From Wisconsin, Kimmerer moved to Kentucky, where she briefly taught  at Transylvania University in Lexington before moving to Danville, Kentucky where she taught biology, botany, and ecology at Centre College. Kimmerer received tenure at Centre College. In 1993, Kimmerer returned home to upstate New York and her alma mater, ESF, where she currently teaches.

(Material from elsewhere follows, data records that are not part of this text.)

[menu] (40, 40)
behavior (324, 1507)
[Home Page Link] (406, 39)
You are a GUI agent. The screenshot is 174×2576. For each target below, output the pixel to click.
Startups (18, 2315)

Kimmerer teaches in the Environmental and Forest Biology Department at ESF. She teaches courses on Land and Culture, Traditional Ecological Knowledge, Ethnobotany, Ecology of Mosses, Disturbance Ecology, and General Botany. Director of the newly established Center for Native Peoples and the Environment  at ESF, which is part of her work to provide programs that allow for greater access for Indigenous students to study environmental science, and for science to benefit from the wisdom of Native philosophy to reach the common goal of sustainability.

Kimmerer is a proponent of the Traditional Ecological Knowledge (TEK) approach, which Kimmerer describes as a "way of knowing." TEK is a deeply empirical scientific approach and is based on long-term observation. However, it also involves cultural and spiritual considerations, which have often been marginalized by the greater scientific community. Wider use of TEK by scholars has begun to lend credence to it.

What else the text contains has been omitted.